A Guide to the Milner’s Tower 50p

The Milner’s Tower 50p is quite unique as it was issued on the Isle of Man between 2004 and 2016 as a standard edition 50p; but how much is it worth today?

You can expect to pay around £1.54 according to the most recent values on eBay in 2022, but this varies greatly depending on the grade and year of the coin.

Let’s waste no time and jump into the specifications of the coin.

How Rare is the Milner’s Tower 50p Coin?

Since the coin was not issued by the Royal Mint, but rather the Isle of Man, the mintage figures are low. It is a scarce and collectable coin. It is a special edition that was issued on the Isle of Man, so you won’t find it in general circulation in the UK, however, it is not uncommon to find coins from there in your change.

Another well-known rare 50p produced by the Isle of Man is the 1997 TT 50p which is also quite collectable.


The total mintage of the Milner’s Tower 50p Coin that entered circulation was low, and the exact total is unknown. It was a standard circulation coin with no special Proof versions. It has been issued a few times between 2004 and 2016.

Tiny marks on the reverse side distinguish it from other coins minted the same year. On the bottom right, you will see a small PM which indicates that it was minted by the Pobjoy Mint, a private mint in Surrey.

On the bottom left, you will see two-letter combinations such as AA or AB. These are the die marks that reveal which die was used to stamp the coin. When the AA die begins to show wear, they replaced it with the AB die, etc.

Design of the Milner’s Tower 50p Coin

The coin was issued by the Isle of Man and not the Royal Mint. Still, it is designed in the style of the 50 pence coin with a 7-sided shape that forms an equilateral curve heptagon.

Until 1971, The Isle of Man coins were part of the Manx pound which is the currency of the Isle of Man. It is in parity with the pound sterling.
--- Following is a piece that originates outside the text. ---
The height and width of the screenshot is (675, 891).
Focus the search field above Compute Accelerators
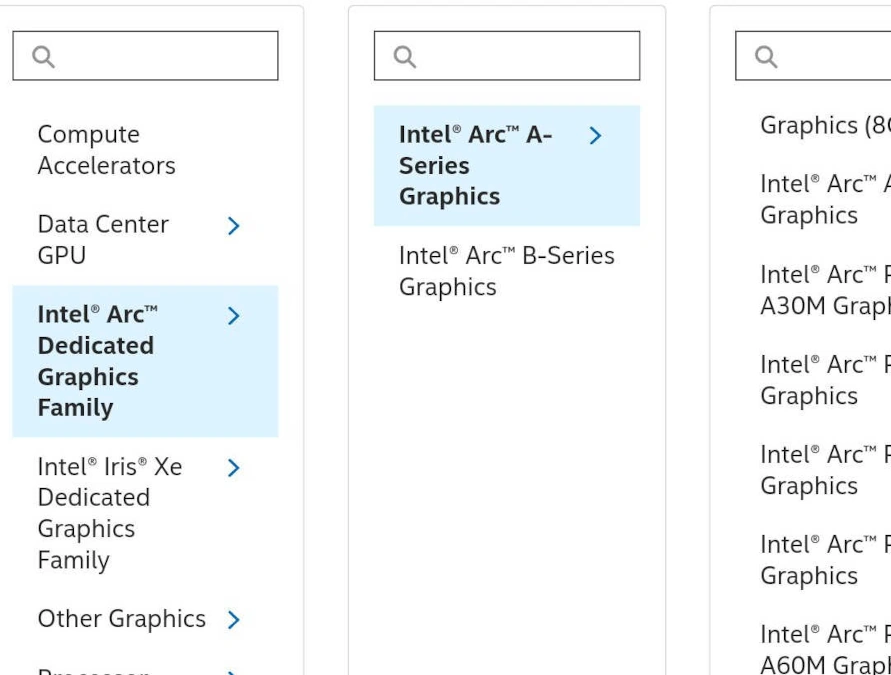tap(160, 57)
The Island’s Manx Pound is divided into 100 pence with coins denominated in pounds and pence issued by the Isle of Man. In 1971 the UK moved to a decimal currency. At that time, the Isle of Man approached the Royal Mint to request its own versions of these decimal coins.

Milner’s Tower 50p (Credit)

This coin was designed to celebrate William Milner and the unusual tower built in his honour. The coin consists of a Cupro-nickel alloy with an 8.00g weight, a diameter of 27.3mm, and it is 1.78mm thick.

The Obverse design is that of a mature crowned head of Queen Elizabeth II designed by Ian Rank-Broadley. The image features Her Majesty facing right and wearing the Girls of Great Britain and Ireland diamond tiara. The tiara had been a wedding gift from Queen Mary, her grandmother, in 1947. She is seen wearing this tiara in the Machin and Gottwald portraits as well.

In this version, her mature head is crowned and facing right. Surrounding her portrait are the words ISLE OF MAN ELIZABETH II * and the minting year. The Isle of Man symbol is seen surrounding the date and at the center top of the coin between the words MAN and ELIZABETH.

This logo is the famous three legs of Man that is part of the royal coat of arms for three kings of the Isle of Man, whose realm at the time included the Hebrides in the Western Isles of Scotland.

Small letters just below her head are the signature mark of the artist, Ian Rank-Broadley FRBS, of the Royal Society of Sculptors, IRB.

The edge is plain with no inscription.

The reverse side features an image of the unusual lock and key shape tower that pays tribute to William Milner who was a safe maker. The coin was to honor the Island’s most famous landmark which had been built in William Milner’s honor, named Milner’s Tower.

The image on the reverse of the coin features the iconic tower with birds flying near the top. Around the top of the coin are the words MILNER’S TOWER and the Isle of Man three-legged symbol on each side.

It is not known who designed the reverse image.

The Man Behind the Coin

To an uninformed observer, the tower may look dark and gloomy. However, the lonely spire of stone that rises up from the rocky Bradda Head on the Isle of Man as seen over Port Erin was intended to be an honorable tribute to William Milner.

William Milner was a wealthy safe maker who settled in Port Erin from Liverpool in the mid-1800s. His reason for moving to the Island was to recuperate from an illness. He fell in love with the little seaside town and began investing in its livelihood.

He took care of local impoverished families and fishermen. He also contributed to building a church and helping the local area survive and thrive long after the mines had closed. Because of his generosity, the local community loved him.

The tower can be seen for miles near Port Erin Bay. It was built in 1871 as a tribute and memorial to William Milner. Milner was a safe maker from Liverpool who made numerous charitable contributions to the people of the Island.

The tower was built in the shape of a lock and key to represent Milner’s safe-making days which brought him the wealth he shared with locals. The structure was intended to be a surprise to him, but he discovered it was being built and donated money to take care of the costs himself.